*** Begin section ***

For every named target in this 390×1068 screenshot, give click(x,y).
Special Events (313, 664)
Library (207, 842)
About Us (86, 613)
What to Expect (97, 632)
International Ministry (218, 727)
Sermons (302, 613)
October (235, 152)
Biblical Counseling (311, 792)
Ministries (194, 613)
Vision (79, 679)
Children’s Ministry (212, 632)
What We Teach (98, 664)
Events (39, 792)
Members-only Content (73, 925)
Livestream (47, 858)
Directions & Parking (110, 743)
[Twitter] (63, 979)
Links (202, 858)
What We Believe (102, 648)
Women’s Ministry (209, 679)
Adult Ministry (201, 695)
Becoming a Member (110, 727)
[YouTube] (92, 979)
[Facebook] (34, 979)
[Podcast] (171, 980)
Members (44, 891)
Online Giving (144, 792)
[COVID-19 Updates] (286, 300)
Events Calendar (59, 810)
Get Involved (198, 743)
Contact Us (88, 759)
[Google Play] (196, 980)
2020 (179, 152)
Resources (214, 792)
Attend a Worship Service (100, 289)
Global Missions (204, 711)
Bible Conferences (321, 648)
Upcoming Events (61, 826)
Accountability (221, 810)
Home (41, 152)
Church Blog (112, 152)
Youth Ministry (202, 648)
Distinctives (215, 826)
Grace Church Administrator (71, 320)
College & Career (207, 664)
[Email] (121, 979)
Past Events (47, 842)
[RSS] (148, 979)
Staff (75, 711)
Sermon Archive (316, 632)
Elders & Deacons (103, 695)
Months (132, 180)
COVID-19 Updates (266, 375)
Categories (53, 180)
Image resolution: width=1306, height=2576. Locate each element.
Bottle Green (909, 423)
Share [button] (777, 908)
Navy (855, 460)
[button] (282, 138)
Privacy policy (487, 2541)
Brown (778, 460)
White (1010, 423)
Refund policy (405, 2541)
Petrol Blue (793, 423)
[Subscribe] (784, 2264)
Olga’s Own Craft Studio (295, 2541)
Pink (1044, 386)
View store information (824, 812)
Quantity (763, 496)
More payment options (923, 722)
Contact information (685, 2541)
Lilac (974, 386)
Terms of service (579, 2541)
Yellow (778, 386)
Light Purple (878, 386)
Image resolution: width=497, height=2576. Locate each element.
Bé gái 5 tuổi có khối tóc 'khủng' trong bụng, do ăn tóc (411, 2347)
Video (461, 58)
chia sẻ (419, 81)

*** End section ***

EXERCISE DIRECTIONS:
Copy out every line in the listing where the word "resolution" appears.

EXERCISE OUTPUT:
Image resolution: width=1306, height=2576. Locate each element.
Image resolution: width=497, height=2576. Locate each element.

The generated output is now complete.